[Extracted text]
-- -- --
I have two data sets. The first data set contains two (uniquely) identifying characteristics – here ZIP and race – as well as a variable called count. The second data set contains information on individuals – ZIP, race, and some outcome variable. My goal is to construct a subset of the second data set where the number of observations of a certain ZIP/race combination is the count of the first data set. To make it clear:
Data Set #1:
ZIP | race | count |
--------------------
30218 | White | 59
30218 | Black | 23
30219 | White | 78
30219 | Black | 14
Data Set #2:
id | ZIP | race | outcome
-------------------
001 | 30218 | White | 23.3
002 | 30219 | Black | 46.1
The goal is to have a output that returns a subset of data set #2 with 59 white individuals from ZIP 30218, 23 black individuals from ZIP 30218, etc.
Either sample SQL code to use or a general strategy would be helpful. Thank you
Advertisement
Answer
You can use the row_number window function to number the rows by some criteria and then join that to data set 1. Note that I renamed count to n here to avoid using a keyword:
SELECT id,
sub.zip,
sub.race,
sub.outcome
FROM
(
SELECT id,
zip,
race,
outcome,
row_number() OVER (partition by zip, race ORDER BY id) -- You can order by whatever you want
FROM data_set_2
) sub
JOIN data_set_1 ON data_set_1.zip = sub.zip
AND data_set_1.race = sub.race
AND data_set_1.n >= row_number -- this will limit the results
;
-- -- --
[Records]
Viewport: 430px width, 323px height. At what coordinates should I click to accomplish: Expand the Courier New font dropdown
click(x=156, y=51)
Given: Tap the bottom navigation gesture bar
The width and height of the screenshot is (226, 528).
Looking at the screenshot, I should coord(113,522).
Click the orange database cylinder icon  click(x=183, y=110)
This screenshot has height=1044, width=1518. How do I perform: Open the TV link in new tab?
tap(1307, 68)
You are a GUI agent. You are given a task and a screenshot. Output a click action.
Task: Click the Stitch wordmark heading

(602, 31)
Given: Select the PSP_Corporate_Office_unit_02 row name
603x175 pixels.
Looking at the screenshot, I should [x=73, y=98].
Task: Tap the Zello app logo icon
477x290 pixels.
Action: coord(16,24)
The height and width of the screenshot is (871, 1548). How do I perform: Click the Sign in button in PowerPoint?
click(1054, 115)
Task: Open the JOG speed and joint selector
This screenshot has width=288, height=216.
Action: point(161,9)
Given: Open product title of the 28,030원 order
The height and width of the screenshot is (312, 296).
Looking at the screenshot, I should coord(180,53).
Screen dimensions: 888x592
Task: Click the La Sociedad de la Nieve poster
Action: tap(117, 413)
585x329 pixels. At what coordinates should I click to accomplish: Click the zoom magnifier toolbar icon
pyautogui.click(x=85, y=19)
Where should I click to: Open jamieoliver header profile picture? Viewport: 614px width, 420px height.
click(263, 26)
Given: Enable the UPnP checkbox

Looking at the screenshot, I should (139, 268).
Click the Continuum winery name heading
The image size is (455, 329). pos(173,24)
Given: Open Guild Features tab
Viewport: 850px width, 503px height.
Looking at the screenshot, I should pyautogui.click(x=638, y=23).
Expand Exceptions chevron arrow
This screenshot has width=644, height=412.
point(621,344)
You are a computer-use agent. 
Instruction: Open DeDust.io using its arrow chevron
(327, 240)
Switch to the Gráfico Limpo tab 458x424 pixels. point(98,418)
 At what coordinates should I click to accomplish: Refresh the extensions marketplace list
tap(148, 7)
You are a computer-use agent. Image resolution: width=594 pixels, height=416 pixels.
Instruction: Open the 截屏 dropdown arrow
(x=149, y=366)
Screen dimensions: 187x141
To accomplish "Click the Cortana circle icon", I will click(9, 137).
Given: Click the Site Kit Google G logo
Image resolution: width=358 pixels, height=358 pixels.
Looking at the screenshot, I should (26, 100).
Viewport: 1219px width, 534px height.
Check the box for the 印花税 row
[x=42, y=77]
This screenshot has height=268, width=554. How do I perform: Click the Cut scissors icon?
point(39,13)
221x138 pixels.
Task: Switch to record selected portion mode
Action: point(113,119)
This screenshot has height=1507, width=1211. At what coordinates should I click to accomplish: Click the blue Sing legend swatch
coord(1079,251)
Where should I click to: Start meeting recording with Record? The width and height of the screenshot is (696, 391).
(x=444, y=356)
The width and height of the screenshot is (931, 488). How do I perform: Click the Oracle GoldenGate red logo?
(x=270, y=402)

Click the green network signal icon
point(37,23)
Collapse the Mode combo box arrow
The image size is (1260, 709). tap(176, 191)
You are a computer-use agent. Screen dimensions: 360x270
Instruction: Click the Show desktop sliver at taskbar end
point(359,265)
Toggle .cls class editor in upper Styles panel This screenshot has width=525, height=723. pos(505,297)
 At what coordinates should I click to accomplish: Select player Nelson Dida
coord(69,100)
-- -- --
[Problem requirements]
Please repeat the SQL forum thread above word for word, from "I have two data" to "ZIP 30218, etc.".

[Correct response]
I have two data sets. The first data set contains two (uniquely) identifying characteristics – here ZIP and race – as well as a variable called count. The second data set contains information on individuals – ZIP, race, and some outcome variable. My goal is to construct a subset of the second data set where the number of observations of a certain ZIP/race combination is the count of the first data set. To make it clear:
Data Set #1:
ZIP | race | count |
--------------------
30218 | White | 59
30218 | Black | 23
30219 | White | 78
30219 | Black | 14
Data Set #2:
id | ZIP | race | outcome
-------------------
001 | 30218 | White | 23.3
002 | 30219 | Black | 46.1
The goal is to have a output that returns a subset of data set #2 with 59 white individuals from ZIP 30218, 23 black individuals from ZIP 30218, etc.